The next big congressional special election will take place in Arizona’s 8th district on April 24th, to fill the seat left by disgraced former GOP Rep. Trent Franks in the wake of several sexual harassment allegations. It’s normally considered a safely red seat, but as we’ve seen, this year, anything can happen.
In a closely contested primary, Democrats ultimately chose Dr. Hiral Tipirneni, an emergency room physician and cancer researcher who emigrated to the United States from India with her family when she was just three years old. As you might expect, she’s strong on issues like healthcare — she wants a public option for Medicare buy-in — and immigration, which is a hot point of contention in Arizona.

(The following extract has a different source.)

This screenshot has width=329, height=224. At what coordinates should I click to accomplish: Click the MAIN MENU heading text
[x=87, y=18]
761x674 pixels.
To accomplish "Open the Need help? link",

She overcame a strong grassroots campaign by local activist Brianna Westbrook, who was making a bid to become the first transgender member of Congress. Westbrook took in nearly 40% of the vote on a platform that included single-payer healthcare, and got a lot of traction both on the ground and on the internet during her campaign.
Instead of letting any lingering rivalry continue, Tipirneni and Westbrook are coming together in order to continue to build the Democratic momentum. Westbrook has endorsed Tipirneni and is working to get her elected. In turn, Westbrook has shifted her sights and is now running for State Senate in Legislative District 22, a campaign that Tipirneni has promised to back.

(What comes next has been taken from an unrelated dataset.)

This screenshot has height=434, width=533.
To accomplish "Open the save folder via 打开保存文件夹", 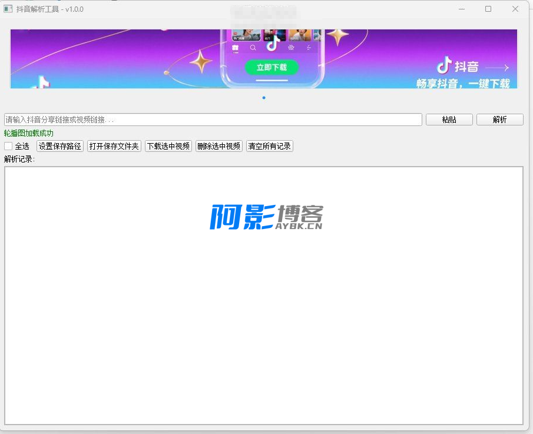I will 114,146.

Here’s a nice, uplifting look at Tipirneni’s campaign:
We should note the Republican that Tipirneni is facing is… well, she doesn’t seem all that kind. In a recent debate, Debbie Lesko just regurgitated bad GOP talking points, suggesting “free healthcare” was fiscally irresponsible and backing the construction of Trump’s Wall. She’d be another far-right drone for the extremist Republican Party, a warm body with a cold heart.
Tipirneni and Westbrook’s alliance is more than just a nice story about two women coming together to help one another (though that’s a crucial element). Local Democrats are energized and actively working to build the party in Arizona, which has trended red but has the demographics to turn blue.